World Autism Day
Today is World Autism Awareness Day! On World Autism Awareness Day, we recognize and celebrate persons with autism and neurodiversity, and the roles of families, caregivers, and support networks in their lives.
By Rachel Burks | April 2, 2023
Hi! My name is Rachel Burks, and this is my daughter, Raena.
When Raena was 18 months old, she still wasn’t talking. I spoke to her pediatrician and raised my concerns. He insisted this happens often and we should “just wait and see what happens.” As a teacher, that didn’t sit right with me. I knew the sooner you address a gap, the better chance you have at closing it. I insisted on formal evaluations, which led us to the New York City early intervention program.
Never in a million did I expect an autism diagnosis. I was expecting, at most, a speech delay. I was in shock, scared for her future and picturing all the hurdles she would face. Not my baby! I cried. I grieved. And then I did what mothers (and teachers) do – I got to work!I bought the books, I did the research, I put her in activities and play groups, and I found her amazing therapists. I quickly realized that an autism diagnosis was just the beginning of Raena’s story. At 2 years old, she was nonverbal and cognitively only as developed as a 9-month old. She started speech therapy, occupational therapy, and behavior therapy. I love my daughter for exactly who she is, but I knew I had to act fast to make sure every window of opportunity would be open to her down the road.
Her therapy was constant – 6 days a week, at daycare and at home. Every night for a year, after working long hours as a teacher, I would come home with Raena to meet her behavior therapist, Ms. Smith. Every night, Ms. Smith worked with Raena on different skills: communication, social connections, motor skills, self-care, even how to play with her toys. Ms. Smith endured meltdowns and tantrums with a patience I’ve never seen before. When I felt helpless as a mother, not knowing how to teach my own child, Ms. Smith knew exactly what to do. She became part of our family.
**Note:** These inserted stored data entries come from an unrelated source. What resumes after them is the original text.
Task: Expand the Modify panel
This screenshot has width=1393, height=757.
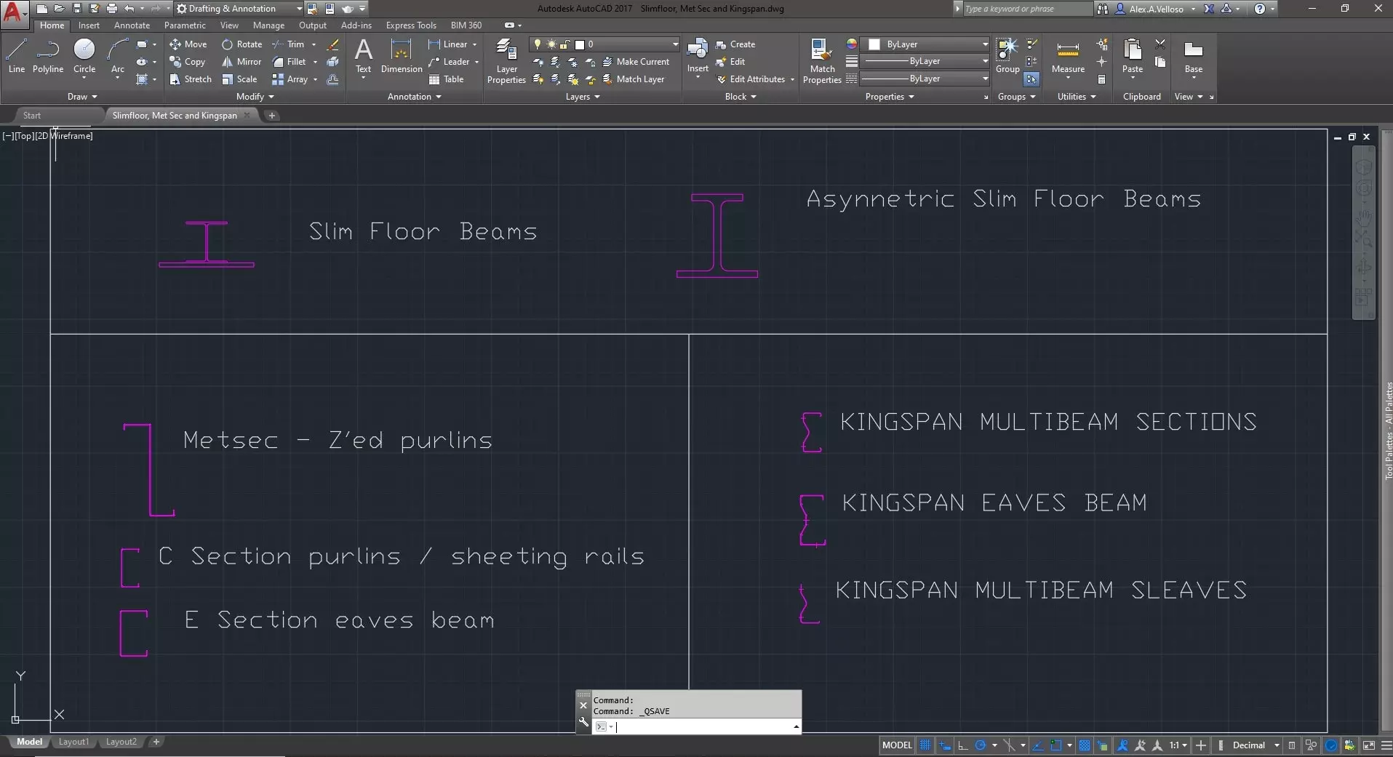Action: click(255, 97)
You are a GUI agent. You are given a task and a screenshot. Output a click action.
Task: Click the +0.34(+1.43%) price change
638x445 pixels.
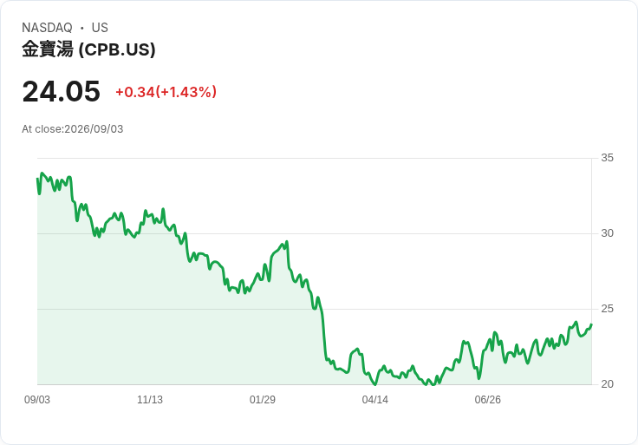pyautogui.click(x=166, y=92)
By the time Raena turned 3, she was talking, playing and ready for preschool! Her therapist changed her whole life. Her therapist, Ebonqiua Smith, was also a social worker at Uncommon Bed-Stuy Collegiate Middle School.
Today, on World Autism Awareness Day, I want to say to all of our educators who care for our extra special kiddos. You show up every day with creativity, patience, and love – and you change lives!
Rachel Burks serves as a Director of Operations Fellow at Brownsville Collegiate Charter School.